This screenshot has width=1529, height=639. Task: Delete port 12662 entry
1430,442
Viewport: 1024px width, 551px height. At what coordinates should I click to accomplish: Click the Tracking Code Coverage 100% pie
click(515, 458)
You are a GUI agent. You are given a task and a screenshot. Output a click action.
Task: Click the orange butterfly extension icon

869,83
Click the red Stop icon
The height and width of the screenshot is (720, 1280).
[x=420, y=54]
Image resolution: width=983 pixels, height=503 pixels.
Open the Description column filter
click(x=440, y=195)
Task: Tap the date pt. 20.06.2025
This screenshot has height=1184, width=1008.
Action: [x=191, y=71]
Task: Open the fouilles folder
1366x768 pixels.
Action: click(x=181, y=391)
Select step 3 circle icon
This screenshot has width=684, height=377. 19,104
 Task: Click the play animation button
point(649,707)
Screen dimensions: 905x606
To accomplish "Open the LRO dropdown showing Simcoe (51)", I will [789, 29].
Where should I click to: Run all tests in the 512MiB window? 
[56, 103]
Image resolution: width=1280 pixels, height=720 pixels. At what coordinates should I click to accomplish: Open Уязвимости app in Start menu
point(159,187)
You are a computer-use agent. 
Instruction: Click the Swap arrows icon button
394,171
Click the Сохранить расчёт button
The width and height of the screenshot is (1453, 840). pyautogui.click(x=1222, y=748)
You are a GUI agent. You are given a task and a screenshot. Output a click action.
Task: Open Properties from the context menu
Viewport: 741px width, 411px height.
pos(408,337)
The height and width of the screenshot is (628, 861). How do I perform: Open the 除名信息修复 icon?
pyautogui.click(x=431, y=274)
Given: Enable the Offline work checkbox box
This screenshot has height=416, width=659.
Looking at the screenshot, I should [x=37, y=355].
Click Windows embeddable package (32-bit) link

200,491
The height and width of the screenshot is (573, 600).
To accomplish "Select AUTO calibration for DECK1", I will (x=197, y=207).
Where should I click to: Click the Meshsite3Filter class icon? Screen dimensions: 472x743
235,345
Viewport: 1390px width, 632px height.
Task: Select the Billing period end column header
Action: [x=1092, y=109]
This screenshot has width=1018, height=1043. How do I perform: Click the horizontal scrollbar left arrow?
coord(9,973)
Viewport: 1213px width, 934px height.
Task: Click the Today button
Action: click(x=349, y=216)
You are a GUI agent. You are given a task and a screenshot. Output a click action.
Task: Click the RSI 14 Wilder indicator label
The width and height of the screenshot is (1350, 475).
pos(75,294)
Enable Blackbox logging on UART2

What this task involves → Which lines of the records hold the string "Enable"? Copy each one.

Your response →
Given: Enable the Offline work checkbox box
Enable Blackbox logging on UART2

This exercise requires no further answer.